Click-target data
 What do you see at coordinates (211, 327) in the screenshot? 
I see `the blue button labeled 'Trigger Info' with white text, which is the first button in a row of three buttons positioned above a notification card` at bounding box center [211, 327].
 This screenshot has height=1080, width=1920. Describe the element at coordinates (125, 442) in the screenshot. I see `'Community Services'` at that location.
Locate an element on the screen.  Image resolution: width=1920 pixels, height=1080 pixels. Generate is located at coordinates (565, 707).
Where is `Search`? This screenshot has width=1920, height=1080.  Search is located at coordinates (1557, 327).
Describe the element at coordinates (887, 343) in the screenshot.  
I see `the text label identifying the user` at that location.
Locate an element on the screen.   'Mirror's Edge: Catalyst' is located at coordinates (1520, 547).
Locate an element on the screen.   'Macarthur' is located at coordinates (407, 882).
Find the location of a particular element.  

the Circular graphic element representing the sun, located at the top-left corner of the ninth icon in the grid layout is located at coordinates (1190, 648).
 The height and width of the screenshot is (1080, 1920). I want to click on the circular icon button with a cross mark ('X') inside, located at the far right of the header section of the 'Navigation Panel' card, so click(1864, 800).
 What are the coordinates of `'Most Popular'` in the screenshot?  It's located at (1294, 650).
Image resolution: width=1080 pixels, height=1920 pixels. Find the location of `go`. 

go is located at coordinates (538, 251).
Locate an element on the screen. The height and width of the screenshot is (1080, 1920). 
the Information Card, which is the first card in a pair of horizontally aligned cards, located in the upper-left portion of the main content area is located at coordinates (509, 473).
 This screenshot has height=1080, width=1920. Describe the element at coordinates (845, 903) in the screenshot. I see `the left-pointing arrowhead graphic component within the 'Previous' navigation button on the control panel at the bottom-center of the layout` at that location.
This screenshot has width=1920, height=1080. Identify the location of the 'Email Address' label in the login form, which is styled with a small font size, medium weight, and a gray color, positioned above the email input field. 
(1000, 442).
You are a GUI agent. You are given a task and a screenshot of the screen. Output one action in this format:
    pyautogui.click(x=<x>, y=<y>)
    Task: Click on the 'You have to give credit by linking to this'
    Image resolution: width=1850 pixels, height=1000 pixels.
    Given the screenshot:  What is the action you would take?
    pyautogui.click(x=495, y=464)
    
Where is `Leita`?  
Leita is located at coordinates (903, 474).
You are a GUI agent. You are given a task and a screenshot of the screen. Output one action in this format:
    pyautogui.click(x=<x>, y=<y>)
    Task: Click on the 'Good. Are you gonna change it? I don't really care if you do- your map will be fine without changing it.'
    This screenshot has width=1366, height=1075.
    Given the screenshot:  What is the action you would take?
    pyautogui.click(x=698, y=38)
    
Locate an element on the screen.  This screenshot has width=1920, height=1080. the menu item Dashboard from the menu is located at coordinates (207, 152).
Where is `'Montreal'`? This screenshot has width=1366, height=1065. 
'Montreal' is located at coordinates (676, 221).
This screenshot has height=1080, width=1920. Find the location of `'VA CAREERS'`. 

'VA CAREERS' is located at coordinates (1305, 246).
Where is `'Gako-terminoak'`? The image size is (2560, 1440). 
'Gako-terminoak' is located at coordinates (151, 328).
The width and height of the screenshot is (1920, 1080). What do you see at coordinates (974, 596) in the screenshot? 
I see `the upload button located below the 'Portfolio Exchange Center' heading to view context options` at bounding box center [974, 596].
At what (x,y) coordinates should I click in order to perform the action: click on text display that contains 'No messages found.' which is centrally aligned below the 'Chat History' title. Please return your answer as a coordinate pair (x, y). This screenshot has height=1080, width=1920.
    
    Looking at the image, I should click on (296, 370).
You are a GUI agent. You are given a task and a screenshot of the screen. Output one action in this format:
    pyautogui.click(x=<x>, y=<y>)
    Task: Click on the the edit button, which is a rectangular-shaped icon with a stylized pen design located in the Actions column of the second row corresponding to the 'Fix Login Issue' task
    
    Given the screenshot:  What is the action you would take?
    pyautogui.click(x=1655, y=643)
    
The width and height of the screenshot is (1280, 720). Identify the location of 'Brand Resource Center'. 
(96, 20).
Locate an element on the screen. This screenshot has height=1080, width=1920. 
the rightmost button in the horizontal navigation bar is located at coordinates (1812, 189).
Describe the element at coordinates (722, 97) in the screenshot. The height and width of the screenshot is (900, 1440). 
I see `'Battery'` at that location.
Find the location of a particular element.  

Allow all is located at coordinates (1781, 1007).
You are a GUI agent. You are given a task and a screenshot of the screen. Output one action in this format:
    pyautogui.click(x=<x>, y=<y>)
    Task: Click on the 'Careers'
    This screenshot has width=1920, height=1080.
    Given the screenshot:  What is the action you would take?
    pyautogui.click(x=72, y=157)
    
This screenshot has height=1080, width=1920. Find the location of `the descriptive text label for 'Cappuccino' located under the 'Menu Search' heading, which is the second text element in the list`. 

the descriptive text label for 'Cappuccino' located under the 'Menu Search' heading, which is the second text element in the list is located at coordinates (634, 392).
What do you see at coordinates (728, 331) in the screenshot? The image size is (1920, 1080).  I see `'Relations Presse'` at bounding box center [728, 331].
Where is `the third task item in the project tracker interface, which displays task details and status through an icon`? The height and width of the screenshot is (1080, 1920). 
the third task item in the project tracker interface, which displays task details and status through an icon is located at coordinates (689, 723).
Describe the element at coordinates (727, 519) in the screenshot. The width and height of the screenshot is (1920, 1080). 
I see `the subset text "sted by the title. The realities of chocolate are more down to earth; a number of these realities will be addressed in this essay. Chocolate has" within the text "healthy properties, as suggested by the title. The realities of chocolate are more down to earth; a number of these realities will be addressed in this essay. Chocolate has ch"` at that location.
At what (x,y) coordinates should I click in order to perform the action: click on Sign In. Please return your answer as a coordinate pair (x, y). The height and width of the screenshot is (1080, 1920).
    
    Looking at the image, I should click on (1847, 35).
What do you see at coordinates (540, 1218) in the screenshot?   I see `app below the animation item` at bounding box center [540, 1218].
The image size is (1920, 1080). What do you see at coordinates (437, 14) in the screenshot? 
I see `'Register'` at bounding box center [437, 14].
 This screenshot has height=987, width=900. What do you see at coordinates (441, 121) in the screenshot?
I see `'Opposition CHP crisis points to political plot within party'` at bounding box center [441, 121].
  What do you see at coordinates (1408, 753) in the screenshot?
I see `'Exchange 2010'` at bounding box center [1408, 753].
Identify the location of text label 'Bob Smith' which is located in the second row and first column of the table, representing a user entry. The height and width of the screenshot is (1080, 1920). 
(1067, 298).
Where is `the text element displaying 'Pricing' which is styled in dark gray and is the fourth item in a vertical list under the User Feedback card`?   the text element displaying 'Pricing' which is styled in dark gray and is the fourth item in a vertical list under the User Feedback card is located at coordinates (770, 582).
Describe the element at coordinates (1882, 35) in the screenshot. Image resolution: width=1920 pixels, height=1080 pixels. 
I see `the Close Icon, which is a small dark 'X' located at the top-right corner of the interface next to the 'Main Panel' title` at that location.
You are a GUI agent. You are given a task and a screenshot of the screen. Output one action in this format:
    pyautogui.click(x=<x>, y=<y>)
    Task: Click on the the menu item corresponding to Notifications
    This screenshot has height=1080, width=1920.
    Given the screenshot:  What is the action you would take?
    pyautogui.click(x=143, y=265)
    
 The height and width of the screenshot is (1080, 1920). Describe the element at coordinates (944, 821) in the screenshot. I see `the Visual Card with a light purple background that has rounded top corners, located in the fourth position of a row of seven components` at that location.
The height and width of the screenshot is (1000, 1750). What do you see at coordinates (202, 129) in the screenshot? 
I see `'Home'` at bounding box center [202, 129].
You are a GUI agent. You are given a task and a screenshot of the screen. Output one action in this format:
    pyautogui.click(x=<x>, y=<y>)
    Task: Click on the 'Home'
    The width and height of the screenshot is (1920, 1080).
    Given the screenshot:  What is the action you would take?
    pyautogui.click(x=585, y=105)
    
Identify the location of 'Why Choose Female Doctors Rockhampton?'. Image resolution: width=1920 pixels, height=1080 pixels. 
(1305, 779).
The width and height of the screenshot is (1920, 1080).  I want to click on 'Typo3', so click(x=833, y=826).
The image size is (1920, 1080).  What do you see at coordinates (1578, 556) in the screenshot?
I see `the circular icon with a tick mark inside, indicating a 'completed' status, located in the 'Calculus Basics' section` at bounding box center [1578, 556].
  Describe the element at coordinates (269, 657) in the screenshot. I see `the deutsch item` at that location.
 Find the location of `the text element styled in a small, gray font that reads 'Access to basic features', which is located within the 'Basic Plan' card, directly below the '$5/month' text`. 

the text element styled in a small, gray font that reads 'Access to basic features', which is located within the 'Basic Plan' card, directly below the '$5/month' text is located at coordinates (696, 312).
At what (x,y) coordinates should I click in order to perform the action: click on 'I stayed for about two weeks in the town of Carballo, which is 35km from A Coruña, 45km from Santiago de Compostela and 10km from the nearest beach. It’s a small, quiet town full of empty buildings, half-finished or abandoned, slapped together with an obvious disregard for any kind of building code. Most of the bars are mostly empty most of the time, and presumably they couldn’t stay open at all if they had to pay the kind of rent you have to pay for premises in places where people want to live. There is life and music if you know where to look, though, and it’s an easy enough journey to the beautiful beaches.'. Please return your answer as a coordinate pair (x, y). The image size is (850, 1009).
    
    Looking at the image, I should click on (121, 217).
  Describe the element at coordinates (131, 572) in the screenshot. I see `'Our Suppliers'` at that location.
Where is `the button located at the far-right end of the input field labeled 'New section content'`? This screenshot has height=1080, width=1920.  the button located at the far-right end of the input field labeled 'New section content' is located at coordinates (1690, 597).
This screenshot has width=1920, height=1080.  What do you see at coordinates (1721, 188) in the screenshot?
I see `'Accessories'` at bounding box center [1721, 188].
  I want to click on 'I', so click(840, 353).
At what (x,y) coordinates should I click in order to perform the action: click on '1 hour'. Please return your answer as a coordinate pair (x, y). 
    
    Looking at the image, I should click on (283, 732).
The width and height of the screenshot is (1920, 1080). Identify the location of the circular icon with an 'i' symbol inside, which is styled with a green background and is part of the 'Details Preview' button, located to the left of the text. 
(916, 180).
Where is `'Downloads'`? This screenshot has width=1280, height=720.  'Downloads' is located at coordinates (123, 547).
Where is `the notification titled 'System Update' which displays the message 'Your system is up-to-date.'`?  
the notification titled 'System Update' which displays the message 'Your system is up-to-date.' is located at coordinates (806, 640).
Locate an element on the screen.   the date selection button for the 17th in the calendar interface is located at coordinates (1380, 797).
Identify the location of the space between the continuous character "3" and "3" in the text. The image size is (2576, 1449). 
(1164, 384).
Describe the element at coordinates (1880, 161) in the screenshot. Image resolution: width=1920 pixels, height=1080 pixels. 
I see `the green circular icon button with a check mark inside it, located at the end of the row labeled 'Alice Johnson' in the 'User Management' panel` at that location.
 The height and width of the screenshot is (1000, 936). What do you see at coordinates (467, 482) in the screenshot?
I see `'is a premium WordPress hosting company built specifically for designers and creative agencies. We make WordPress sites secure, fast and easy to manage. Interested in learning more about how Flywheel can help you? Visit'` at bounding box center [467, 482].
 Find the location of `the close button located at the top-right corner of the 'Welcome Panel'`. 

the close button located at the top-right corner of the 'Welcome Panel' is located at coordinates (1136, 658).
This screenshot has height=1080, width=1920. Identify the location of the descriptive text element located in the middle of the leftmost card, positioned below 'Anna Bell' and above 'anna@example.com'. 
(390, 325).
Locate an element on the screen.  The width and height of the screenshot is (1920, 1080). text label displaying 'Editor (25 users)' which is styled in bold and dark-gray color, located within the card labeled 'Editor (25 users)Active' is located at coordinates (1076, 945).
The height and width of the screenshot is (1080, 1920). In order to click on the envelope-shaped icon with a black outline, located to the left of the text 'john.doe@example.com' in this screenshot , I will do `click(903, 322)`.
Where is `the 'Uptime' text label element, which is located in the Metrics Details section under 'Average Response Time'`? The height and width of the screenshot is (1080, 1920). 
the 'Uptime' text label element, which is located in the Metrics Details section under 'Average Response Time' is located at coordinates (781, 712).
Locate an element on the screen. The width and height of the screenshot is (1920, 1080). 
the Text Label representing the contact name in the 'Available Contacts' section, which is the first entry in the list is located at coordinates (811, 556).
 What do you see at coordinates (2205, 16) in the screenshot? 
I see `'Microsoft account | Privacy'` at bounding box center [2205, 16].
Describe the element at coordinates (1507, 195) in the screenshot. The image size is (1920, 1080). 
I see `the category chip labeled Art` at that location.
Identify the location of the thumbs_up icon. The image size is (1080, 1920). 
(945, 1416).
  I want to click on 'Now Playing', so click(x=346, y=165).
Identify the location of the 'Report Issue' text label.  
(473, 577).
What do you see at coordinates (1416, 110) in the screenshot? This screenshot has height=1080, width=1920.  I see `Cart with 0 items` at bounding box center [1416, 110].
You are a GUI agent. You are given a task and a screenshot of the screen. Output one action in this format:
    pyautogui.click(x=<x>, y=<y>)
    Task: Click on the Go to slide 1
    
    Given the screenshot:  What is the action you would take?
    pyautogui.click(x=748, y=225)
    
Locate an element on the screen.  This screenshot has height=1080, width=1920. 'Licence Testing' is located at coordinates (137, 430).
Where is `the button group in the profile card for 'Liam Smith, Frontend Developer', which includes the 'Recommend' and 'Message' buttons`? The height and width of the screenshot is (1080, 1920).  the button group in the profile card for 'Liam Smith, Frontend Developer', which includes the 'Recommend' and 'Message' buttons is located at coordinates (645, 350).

*Written request*:
Count the lines of the records above that contain the string "Issue". Reply with only the number.

*Answer to this exercise*:
2